Supplied material:

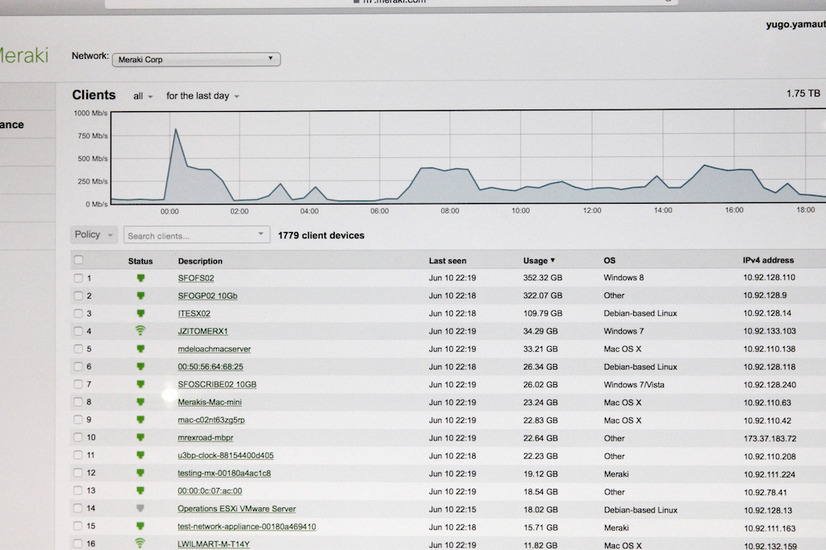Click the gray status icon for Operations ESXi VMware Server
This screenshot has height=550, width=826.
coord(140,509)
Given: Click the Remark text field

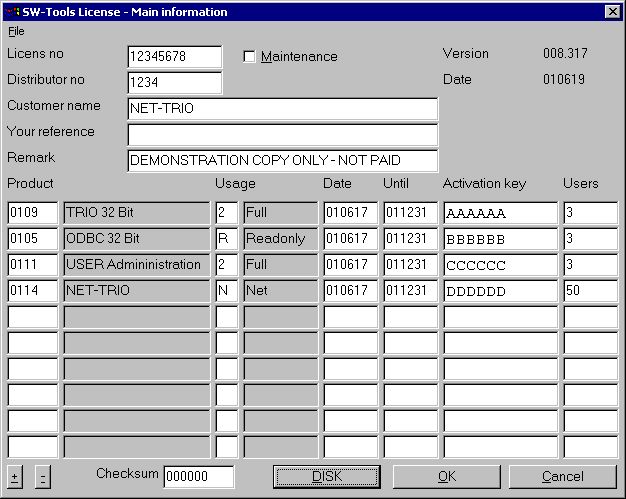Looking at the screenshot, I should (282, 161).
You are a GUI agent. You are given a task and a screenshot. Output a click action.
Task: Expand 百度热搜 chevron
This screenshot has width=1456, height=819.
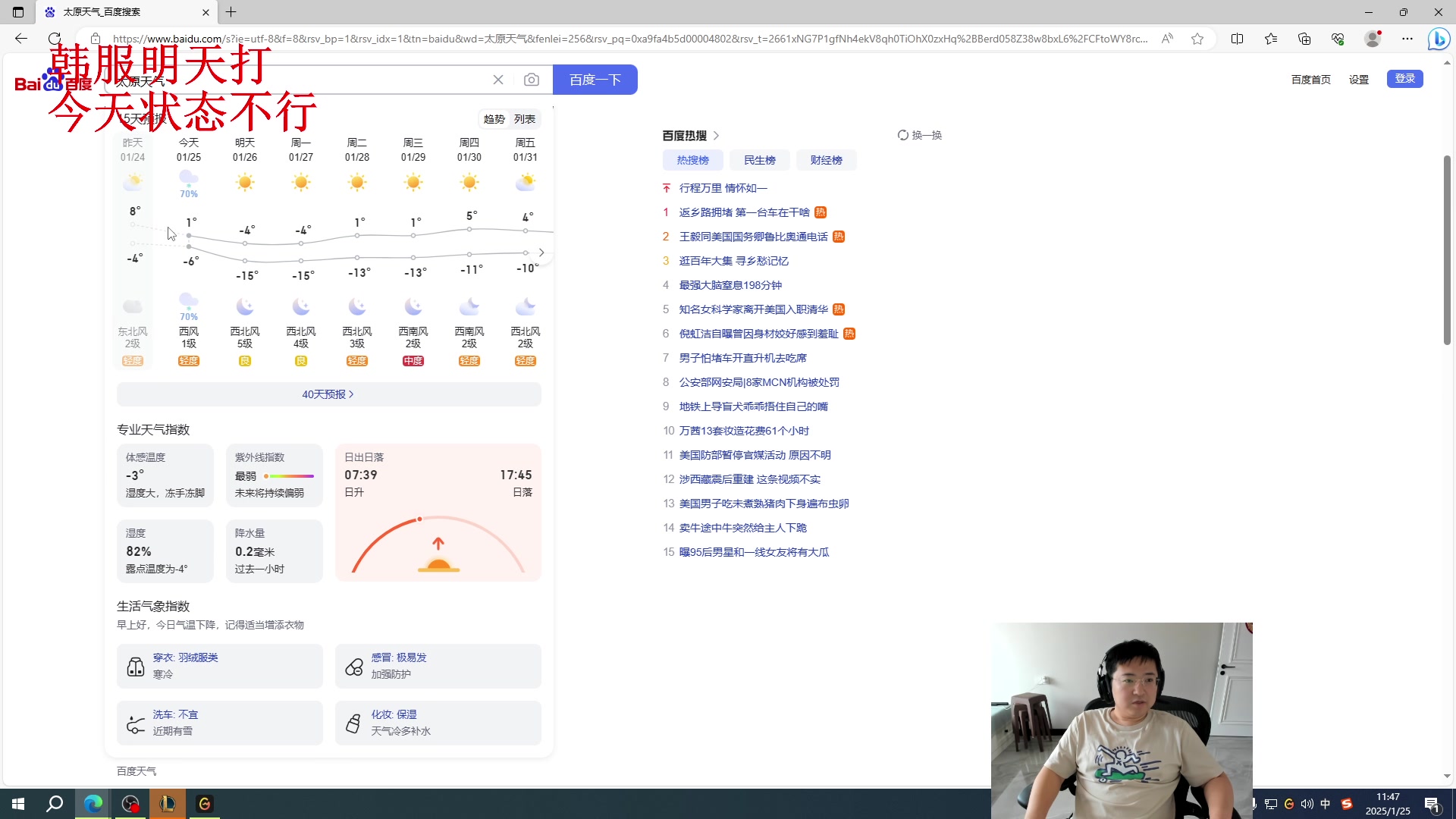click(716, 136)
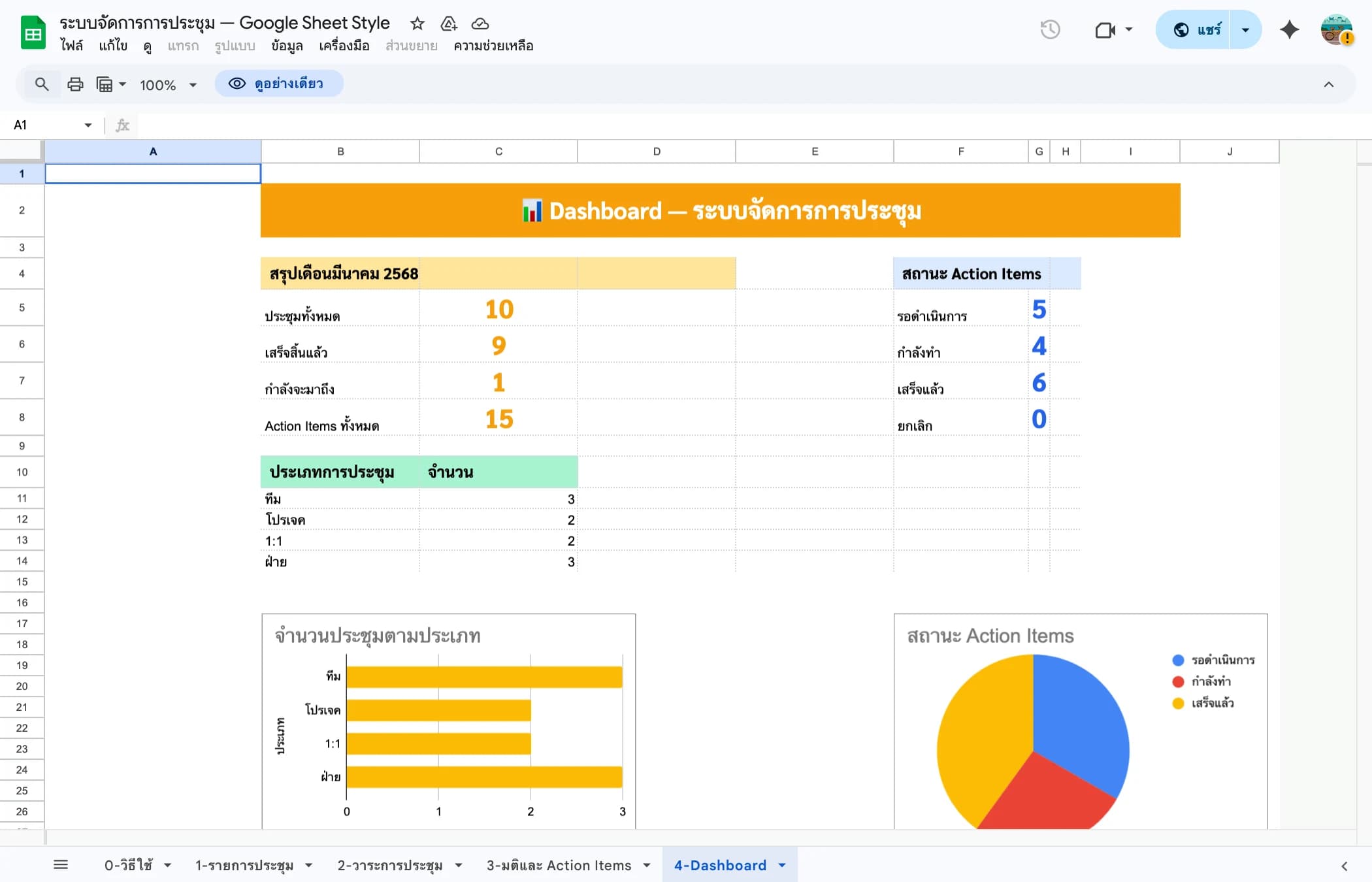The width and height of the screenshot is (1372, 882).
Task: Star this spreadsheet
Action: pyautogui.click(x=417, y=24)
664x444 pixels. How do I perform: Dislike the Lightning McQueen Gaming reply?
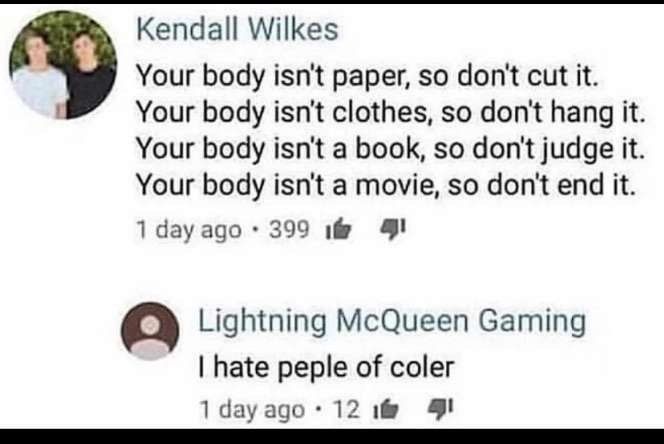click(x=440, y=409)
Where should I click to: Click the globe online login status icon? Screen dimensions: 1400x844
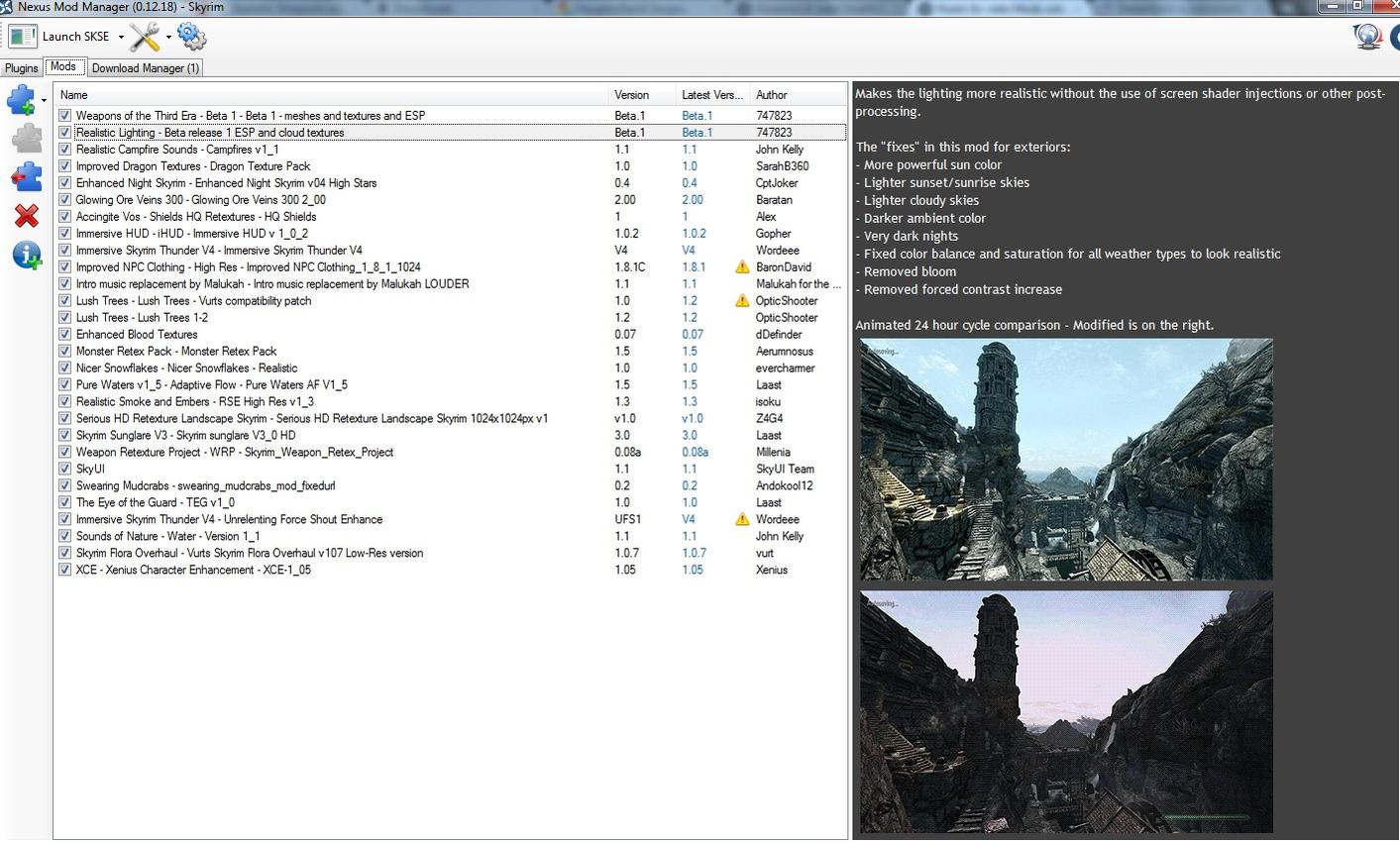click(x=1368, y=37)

What the exercise asks: Reproduce all of the data above, swapping "Remark" for "Comment" and changing nothing else. Omit the pictures.

Final answer:
Click the gray status icon for Operations ESXi VMware Server
This screenshot has height=550, width=826.
coord(140,509)
Given: Click the Comment text field

Looking at the screenshot, I should (282, 161).
You are a GUI agent. You are given a task and a screenshot. Output a click action.
Task: Expand 百度热搜 chevron
This screenshot has width=1456, height=819.
click(716, 136)
The width and height of the screenshot is (1372, 882).
Task: Star this spreadsheet
Action: pyautogui.click(x=417, y=24)
664x444 pixels. How do I perform: Dislike the Lightning McQueen Gaming reply?
click(x=440, y=409)
Where should I click to: Click the globe online login status icon? Screen dimensions: 1400x844
click(x=1368, y=37)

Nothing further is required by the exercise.